● **Work to be completed**
Scan the data below and pick out the lines containing the word "checkbox".

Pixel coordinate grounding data

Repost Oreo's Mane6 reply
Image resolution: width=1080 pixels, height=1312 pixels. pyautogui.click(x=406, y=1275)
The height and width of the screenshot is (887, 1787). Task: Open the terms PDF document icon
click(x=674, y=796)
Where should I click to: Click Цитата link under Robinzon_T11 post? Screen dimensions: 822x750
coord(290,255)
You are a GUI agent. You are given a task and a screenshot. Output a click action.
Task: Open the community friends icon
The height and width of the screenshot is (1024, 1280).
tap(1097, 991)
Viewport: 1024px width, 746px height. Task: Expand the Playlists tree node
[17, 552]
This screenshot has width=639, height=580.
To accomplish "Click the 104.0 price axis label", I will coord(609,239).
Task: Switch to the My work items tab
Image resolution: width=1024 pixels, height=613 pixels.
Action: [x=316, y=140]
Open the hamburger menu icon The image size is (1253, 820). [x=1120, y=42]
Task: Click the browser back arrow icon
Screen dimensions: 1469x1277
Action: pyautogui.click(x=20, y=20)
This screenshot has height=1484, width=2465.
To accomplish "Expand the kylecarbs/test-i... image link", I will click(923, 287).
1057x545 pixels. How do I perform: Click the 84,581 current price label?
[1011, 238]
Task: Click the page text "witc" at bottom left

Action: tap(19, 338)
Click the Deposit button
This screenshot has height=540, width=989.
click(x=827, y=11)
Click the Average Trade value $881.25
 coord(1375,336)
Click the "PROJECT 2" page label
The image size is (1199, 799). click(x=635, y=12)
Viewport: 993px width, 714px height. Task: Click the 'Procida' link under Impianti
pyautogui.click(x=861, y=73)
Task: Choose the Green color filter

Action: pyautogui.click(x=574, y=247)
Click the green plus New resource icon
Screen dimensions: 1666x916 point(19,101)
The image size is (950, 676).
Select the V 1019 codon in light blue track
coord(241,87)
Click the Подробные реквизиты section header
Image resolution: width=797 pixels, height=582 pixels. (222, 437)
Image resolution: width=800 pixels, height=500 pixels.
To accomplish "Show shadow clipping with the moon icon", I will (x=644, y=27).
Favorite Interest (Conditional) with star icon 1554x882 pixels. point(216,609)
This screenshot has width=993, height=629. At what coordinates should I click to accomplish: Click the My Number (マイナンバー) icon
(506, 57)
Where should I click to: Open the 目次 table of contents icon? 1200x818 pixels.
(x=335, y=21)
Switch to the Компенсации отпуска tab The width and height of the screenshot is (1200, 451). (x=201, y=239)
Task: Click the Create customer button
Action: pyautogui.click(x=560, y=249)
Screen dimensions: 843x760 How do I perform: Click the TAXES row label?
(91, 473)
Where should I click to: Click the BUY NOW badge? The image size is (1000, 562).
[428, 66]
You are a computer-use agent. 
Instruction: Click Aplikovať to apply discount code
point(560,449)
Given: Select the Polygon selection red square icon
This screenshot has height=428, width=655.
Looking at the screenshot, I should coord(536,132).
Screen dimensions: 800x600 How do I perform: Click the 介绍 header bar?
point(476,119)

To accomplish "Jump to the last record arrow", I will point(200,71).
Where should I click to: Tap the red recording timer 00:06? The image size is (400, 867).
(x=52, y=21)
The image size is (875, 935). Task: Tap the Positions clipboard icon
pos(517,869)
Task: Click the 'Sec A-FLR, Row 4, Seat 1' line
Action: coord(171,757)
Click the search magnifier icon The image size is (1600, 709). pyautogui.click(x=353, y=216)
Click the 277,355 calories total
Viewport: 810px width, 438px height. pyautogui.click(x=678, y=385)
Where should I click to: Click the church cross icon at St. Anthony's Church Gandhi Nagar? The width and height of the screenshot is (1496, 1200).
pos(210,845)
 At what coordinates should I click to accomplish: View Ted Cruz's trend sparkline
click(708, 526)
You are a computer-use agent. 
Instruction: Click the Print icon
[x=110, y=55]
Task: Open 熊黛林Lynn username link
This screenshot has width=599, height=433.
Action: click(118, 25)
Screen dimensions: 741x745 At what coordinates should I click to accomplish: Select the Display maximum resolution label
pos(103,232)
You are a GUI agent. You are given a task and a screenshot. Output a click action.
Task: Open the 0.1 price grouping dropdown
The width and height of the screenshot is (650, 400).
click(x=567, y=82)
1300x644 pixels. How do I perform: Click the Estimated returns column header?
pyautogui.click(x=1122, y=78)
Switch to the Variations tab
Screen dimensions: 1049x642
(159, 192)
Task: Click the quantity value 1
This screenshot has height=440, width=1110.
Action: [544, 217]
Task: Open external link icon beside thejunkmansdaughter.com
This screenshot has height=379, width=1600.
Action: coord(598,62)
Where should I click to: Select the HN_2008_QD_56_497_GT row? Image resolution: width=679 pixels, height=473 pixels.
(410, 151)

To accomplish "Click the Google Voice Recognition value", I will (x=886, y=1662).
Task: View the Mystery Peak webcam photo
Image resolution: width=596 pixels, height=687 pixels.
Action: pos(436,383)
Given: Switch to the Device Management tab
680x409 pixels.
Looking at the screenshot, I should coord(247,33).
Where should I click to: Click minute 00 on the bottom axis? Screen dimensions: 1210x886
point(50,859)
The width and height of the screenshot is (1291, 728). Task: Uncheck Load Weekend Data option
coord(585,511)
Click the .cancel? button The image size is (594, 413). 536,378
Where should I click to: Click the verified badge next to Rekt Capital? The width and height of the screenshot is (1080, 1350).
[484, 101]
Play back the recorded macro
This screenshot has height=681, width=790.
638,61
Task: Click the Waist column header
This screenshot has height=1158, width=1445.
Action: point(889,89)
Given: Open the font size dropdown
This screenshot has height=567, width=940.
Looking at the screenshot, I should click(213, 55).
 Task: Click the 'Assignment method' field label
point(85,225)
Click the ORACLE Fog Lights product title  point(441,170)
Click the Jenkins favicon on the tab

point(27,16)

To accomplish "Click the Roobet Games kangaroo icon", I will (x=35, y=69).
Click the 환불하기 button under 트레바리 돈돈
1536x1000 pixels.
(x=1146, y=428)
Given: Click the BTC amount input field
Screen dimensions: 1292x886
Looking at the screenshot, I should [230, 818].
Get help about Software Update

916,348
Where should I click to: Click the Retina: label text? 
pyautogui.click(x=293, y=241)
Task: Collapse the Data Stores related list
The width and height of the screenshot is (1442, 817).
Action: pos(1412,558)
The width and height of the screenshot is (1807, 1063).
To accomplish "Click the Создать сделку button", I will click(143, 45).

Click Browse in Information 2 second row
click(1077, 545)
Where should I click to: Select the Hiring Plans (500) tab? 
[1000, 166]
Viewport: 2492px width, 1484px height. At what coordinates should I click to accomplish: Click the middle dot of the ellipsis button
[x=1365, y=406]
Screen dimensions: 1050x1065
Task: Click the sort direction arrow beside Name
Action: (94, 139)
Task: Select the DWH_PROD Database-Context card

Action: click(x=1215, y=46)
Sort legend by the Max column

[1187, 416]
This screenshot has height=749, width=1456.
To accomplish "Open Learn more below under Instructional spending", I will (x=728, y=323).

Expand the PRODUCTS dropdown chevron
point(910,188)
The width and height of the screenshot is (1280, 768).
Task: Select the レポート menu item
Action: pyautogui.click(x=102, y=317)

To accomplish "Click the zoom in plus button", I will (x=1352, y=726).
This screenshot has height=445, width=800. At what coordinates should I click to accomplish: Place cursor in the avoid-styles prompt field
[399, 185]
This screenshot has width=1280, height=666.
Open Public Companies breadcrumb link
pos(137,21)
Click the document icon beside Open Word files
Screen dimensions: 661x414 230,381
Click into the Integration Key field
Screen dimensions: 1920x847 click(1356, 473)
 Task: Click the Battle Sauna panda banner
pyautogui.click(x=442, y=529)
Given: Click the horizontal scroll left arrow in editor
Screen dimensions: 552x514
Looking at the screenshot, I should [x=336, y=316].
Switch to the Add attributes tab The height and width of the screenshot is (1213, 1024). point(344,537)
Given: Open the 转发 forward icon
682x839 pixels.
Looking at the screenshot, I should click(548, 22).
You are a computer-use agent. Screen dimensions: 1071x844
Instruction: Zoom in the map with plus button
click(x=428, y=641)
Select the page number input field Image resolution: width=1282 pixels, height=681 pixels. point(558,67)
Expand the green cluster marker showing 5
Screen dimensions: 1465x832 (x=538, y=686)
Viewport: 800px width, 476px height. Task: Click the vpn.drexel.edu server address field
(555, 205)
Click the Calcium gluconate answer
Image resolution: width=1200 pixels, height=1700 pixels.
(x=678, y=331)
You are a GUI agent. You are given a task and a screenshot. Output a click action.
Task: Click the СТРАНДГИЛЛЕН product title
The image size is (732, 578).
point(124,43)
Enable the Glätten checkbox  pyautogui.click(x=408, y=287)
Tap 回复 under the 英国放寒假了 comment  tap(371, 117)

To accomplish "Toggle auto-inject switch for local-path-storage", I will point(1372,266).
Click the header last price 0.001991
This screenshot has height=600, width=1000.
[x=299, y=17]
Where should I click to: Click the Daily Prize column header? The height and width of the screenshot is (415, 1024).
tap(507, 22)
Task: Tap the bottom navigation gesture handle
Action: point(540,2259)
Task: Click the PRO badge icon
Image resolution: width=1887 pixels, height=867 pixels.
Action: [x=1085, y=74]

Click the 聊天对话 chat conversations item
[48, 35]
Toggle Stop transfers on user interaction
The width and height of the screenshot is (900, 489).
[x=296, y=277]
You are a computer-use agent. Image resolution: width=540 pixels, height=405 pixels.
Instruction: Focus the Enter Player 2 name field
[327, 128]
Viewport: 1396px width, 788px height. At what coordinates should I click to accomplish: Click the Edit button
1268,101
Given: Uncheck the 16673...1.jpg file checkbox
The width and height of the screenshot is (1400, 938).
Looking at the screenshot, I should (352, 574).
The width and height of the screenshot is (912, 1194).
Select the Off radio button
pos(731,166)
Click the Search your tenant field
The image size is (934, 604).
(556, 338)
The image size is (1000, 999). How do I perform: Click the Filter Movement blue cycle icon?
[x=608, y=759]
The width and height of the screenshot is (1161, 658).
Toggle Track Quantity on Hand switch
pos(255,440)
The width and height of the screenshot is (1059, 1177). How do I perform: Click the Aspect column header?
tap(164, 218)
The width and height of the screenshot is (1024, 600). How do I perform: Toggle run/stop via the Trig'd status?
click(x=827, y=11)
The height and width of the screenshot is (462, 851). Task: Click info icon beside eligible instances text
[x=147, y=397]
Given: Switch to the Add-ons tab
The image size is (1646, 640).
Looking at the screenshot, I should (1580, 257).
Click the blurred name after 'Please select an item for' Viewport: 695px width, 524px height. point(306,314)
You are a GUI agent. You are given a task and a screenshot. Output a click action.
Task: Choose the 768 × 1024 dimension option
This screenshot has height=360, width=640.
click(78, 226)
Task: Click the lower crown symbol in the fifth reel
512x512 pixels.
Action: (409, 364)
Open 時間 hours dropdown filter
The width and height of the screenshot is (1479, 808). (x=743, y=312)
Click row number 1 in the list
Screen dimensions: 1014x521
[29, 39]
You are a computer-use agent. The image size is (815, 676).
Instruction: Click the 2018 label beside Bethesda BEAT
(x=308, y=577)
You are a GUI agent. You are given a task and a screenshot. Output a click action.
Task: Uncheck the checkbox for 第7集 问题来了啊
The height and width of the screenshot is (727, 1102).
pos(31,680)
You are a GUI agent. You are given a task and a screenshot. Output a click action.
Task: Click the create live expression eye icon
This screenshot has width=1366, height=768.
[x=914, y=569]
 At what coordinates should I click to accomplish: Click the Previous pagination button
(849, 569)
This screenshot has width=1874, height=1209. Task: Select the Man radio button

● **Solution to the problem**
Enable the Glätten checkbox  pyautogui.click(x=408, y=287)
Given: Uncheck the 16673...1.jpg file checkbox
Task: Uncheck the checkbox for 第7集 问题来了啊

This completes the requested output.